Does our society have room for dreamers in this day and age? And is taking meds to help me focus and not spend so much time dreaming a good idea? I mean, it might make me more productive, but what about my writing? What about my dreaming? I have long railed against taking 'meds' to 'fix' people with ADD, but I wonder now if meds help a student/an adult be successful in an environment that isn't likely to adapt to the person. Is that really such a bad thing? I don't know. All these ideas are swirling around in my head. Like the ADD person that I am, I can't pick just one and focus on it...

Even as I realize I'm struggling with these questions today, I also realize I have struggled with them my entire life. I am trying to navigate understanding how my mind works and its creativity while balancing that notion with the reality that being more focused would make it easier to figure out my finances."Creative" financing? Has not been really productive in my world. ;).

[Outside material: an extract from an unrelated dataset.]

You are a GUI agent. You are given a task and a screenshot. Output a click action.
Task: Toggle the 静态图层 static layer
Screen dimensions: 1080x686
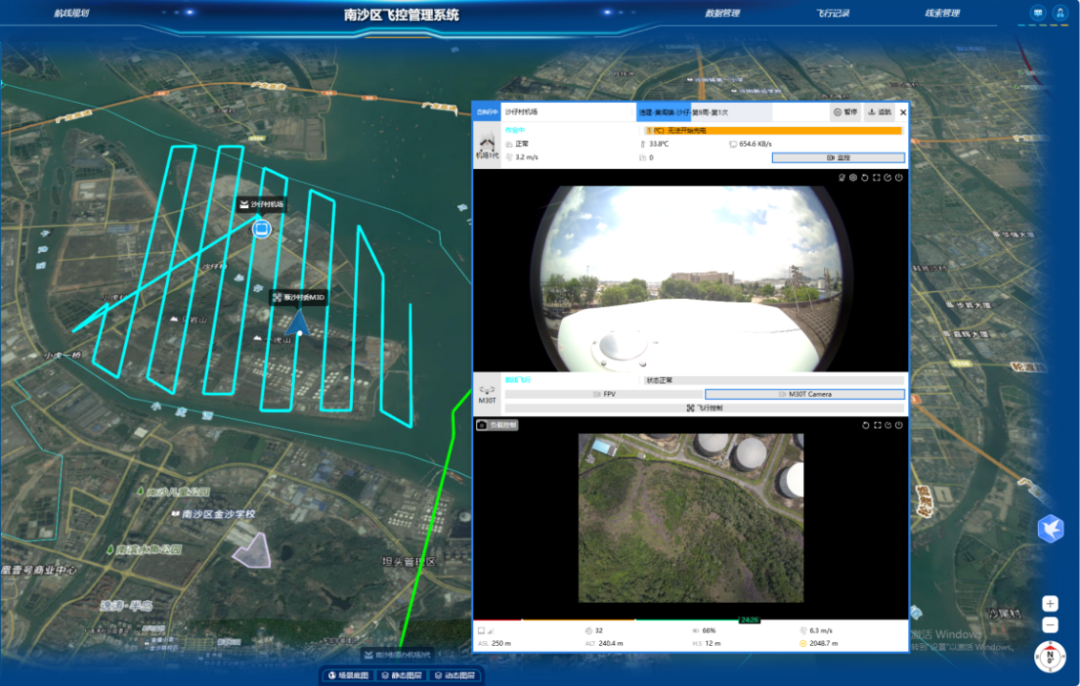click(x=400, y=676)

So what is the next step? I'm not sure. I know I need to do more research about the topic. I know that perhaps I should go get 'tested' for it, but what I do with that information? I don't know. I know that the healthy thing to do is to not ignore the situation any longer, but look at it as a part of who I am and go from there.

Peace,

MaryKate

Tuesday, February 01, 2011

All Too brief
74/100

Today I found out that a student at our school perished in a car accident. Details aren't in, but I don't suppose they are important to this blog, or, in the end, to the pain people left behind are experiencing. I don't care who the young person is, or the story, any death of a young person feels tragic. This young man however? Was simply a delightful young man. He was a young man with a scholarship to a fantastic university next year for lacrosse. He had an incredible smile. He was dedicated and was working so hard at his studies to make it in college. He was focused and a bright light to everyone that knew him.

When I heard the news, the first thing I thought of wasn't him, but his parents. How do you wake up one morning and everything is amazing, then wake up the next morning and nothing is? Yet you have to somehow keep going forward when a part of your heart, your spirit, your soul is absent. I have no children, I truly can't imagine the grief. But I can hold the space of those two people who will wake up tomorrow where nothing is amazing.

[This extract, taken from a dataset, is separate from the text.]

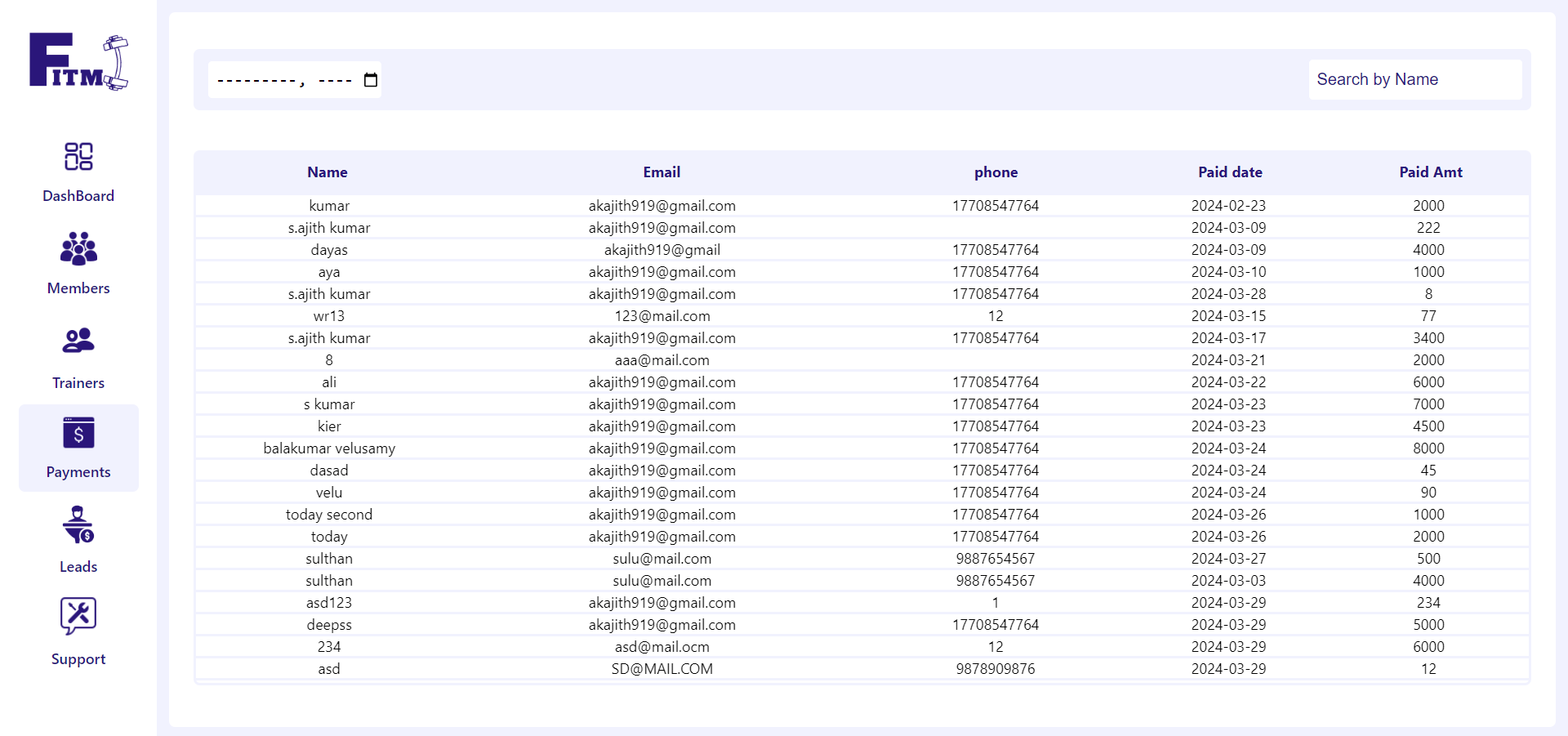1568x736 pixels.
Task: Select the Trainers people icon
Action: [78, 341]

I have no story of my own past grief to tell. I suppose I could tell about the day I found out my mom died. But there is no comparison. There is no way to begin to touch the grief that family is experiencing. I will not try. That would somehow take the grief that belongs to them and make it my own. I didn't have him as my student, but I find myself crying for the loss I feel and for the teachers I know who deeply respected and cared for him. I cry for the family and friends that somehow have to wake up tomorrow morning and face the shining sun, the clear day and the beautiful weather when everything in their world is a storm of terrifying thunder and darkness.

I will say a prayer tonight. For the family, for the friends, for the teachers, for the crossing of such a bright light. And I will say it again tomorrow night. And the night after. Because, like my father having a heart attack, things came into focus for me today. I got some needed clarity about what is important. There is no joy coming from a situation like this, but it does remind me to hold close those I love and appreciate every moment of life I have with them.